(Entries on target coordinates)

»»

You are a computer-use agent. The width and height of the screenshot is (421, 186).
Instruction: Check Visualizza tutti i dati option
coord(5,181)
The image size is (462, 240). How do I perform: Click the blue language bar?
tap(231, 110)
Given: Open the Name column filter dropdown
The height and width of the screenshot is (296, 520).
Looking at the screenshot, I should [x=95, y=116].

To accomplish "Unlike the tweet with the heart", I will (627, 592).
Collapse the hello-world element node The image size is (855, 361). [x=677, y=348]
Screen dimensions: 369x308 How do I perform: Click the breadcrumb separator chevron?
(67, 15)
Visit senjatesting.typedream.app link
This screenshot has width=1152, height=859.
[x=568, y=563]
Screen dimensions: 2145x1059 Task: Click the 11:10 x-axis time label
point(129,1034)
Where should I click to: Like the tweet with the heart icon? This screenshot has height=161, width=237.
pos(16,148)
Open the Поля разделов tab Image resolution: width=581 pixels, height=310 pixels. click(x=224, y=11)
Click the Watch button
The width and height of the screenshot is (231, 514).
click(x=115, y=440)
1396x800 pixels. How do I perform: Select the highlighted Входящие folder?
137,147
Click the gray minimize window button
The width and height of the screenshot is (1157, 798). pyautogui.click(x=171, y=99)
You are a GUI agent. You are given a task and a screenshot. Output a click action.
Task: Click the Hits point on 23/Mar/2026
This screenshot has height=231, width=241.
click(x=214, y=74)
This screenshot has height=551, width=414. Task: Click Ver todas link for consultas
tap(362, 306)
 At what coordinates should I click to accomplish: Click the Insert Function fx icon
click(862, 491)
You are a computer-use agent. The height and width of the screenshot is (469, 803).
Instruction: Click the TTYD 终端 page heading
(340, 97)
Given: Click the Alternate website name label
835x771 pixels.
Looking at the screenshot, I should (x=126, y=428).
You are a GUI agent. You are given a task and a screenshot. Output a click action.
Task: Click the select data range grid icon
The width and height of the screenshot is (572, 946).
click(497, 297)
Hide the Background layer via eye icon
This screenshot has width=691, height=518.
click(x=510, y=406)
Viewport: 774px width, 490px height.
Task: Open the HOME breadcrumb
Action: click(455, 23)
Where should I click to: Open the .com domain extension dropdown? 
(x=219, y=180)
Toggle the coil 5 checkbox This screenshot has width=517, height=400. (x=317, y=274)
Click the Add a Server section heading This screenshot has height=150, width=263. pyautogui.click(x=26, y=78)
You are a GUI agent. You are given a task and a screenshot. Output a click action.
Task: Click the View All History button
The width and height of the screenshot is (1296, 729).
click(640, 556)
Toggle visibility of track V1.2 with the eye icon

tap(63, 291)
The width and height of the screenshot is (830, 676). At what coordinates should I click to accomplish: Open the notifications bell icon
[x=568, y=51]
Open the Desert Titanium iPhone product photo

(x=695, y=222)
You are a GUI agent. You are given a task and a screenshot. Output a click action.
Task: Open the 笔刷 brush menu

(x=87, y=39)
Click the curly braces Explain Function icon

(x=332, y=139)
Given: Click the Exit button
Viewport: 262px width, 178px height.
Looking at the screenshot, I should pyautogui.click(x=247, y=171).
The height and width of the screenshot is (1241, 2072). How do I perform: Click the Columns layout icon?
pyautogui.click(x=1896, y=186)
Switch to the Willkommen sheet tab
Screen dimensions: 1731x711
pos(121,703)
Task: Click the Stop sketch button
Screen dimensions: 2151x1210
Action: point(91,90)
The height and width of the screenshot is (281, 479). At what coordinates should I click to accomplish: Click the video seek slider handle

««

Copy out the part of the data that opens at its first line and closes with the line containing "tap(231, 110)", shifting every click coordinate up by 149 and keeping all other text unchanged.

You are a computer-use agent. The width and height of the screenshot is (421, 186).
Instruction: Check Visualizza tutti i dati option
coord(154,330)
The image size is (462, 240). How do I perform: Click the blue language bar?
tap(380, 259)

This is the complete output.